━━━ Text

Effective moisturizers do not have to be either expensive or exotic


November 09, 1993|By Joe Graedon and Dr. Teresa Graedon | Joe Graedon and Dr. Teresa Graedon,King Features Syndicate

Have you tried shopping for a moisturizer lately? The shelves are stuffed with an incredible array of products, each one claiming to outdo the next.

You can "discover the oriental secret to younger-looking skin" with Sudden Change Oriental Pearl Moisture Rich Potion for $3.59 per ounce. No wonder it's so pricey: This cream contains "crushed precious oriental pearls."

If fancy French-sounding creams are your style, look for Nivea Visage. (Visage means "face" in French.) The Liposome Creme with Vitamin E -- at $7.64 an ounce -- "visibly improves skin's tone and texture for a smoother, more supple appearance." It is also labeled "Creme Jeunesse aux Liposomes." Translation: youth cream with liposomes. Of course, it sounds far more enticing in French, which may be why people are willing to pay so much.

Perhaps high-tech terms are your thing. In that case you might be impressed by the "collagen elastin rehydrating facial firming gel." According to the label, it "revives and moisturizes tired complexions." The package of a different moisturizer promises it "neutralizes free radicals formed from skin's exposure to chemical pollution and the sun."

If you've heard of free radicals, you probably know they're not good for you. But can a skin cream protect you?

Despite the extraordinary claims, there are no miracle moisturizers. You can't erase wrinkles, wake up tired skin or eliminate bags under your eyes with a cream, lotion, potion or gel. However, if you choose a face cream with sunscreen, you may stave off premature aging.

Most moisturizers can help the skin hold its moisture better. But so can other, more humble moisturizers that have been on the market for decades at a fraction of the cost.

Dermatologists have long recommended petroleum jelly as a highly effective moisturizer. It is certainly cheap, but some people find it unpleasantly slimy. Over the last several years we have become aware of the wonders of what we call barnyard beauty aids. Farm women have written in praising the benefits of Bag Balm and Udder Cream. These products cost about 50 to 70 cents an ounce.

Now they are gaining popularity with knitters, quilters and needlepointers. One wrote: "A friend of mine who also quilts gave me a sample of Udder Cream and I love it! Since I am diabetic, my skin gets really dry and Udder Cream helps. I like the texture and the fact that it's non-greasy. I'm getting rid of all my other creams and using just this."

We have heard in the past from both knitters and quilters who love another veterinary product: "I just bought some Bag Balm yesterday at my quilters' shop. Quilters prick their fingers while quilting, and this ointment is not only antiseptic but also very healing and soothing. Bag Balm is the thing to have in your sewing kit!" Bag Balm and Udder Cream are generally available at feed stores and farm co-ops.

━━━━━━
━━━ Given data

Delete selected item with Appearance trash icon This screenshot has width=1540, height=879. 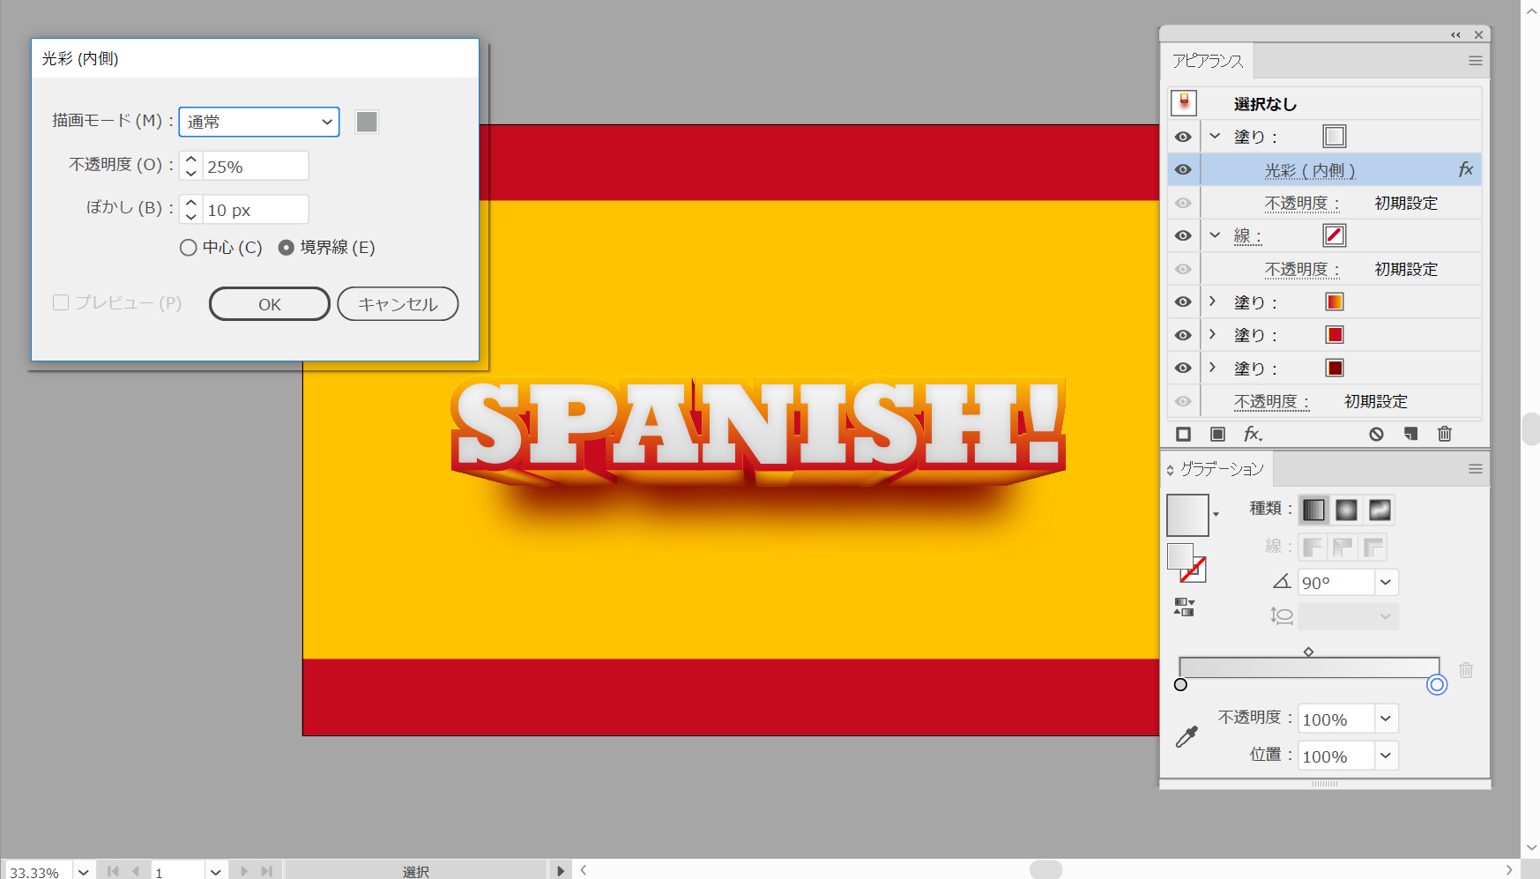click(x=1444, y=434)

━━━━━━
━━━ Given data

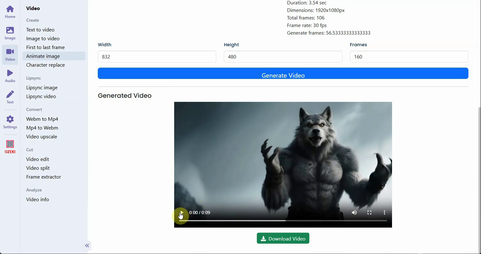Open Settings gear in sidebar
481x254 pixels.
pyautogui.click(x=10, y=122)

━━━━━━
━━━ Given data

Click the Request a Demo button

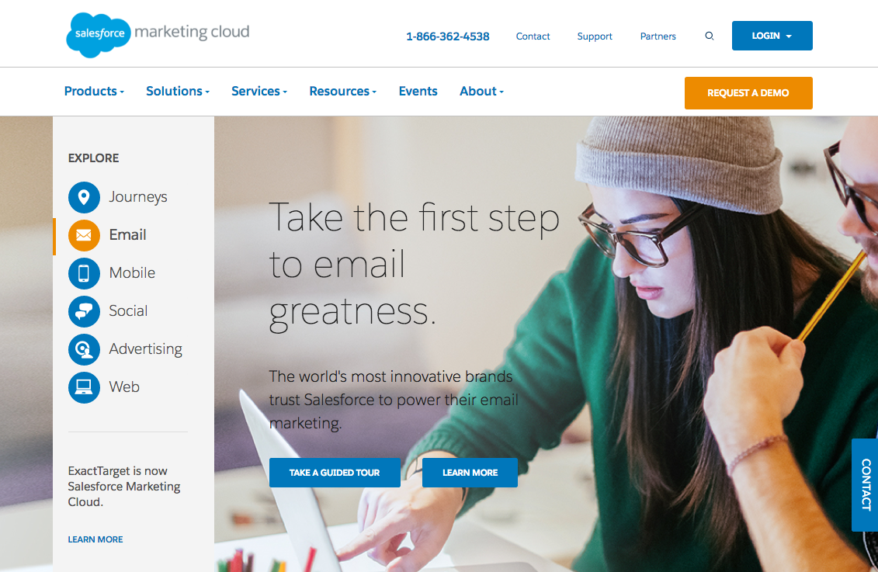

━━━━━━

> **Complete the following**:
A: In the moisturizer article, what do Bag Balm and Udder Cream cost?
B: From the moisturizer article, copy the part that opens with the words containing "Despite the extraordinary" and closes with "of the cost.".
C: List every group of people that the moisturizer article says Bag Balm and Udder Cream are now gaining popularity with.

> **Outputs by task**:
A: About 50 to 70 cents an ounce.

B:
Despite the extraordinary claims, there are no miracle moisturizers. You can't erase wrinkles, wake up tired skin or eliminate bags under your eyes with a cream, lotion, potion or gel. However, if you choose a face cream with sunscreen, you may stave off premature aging.

Most moisturizers can help the skin hold its moisture better. But so can other, more humble moisturizers that have been on the market for decades at a fraction of the cost.

C: knitters, quilters, needlepointers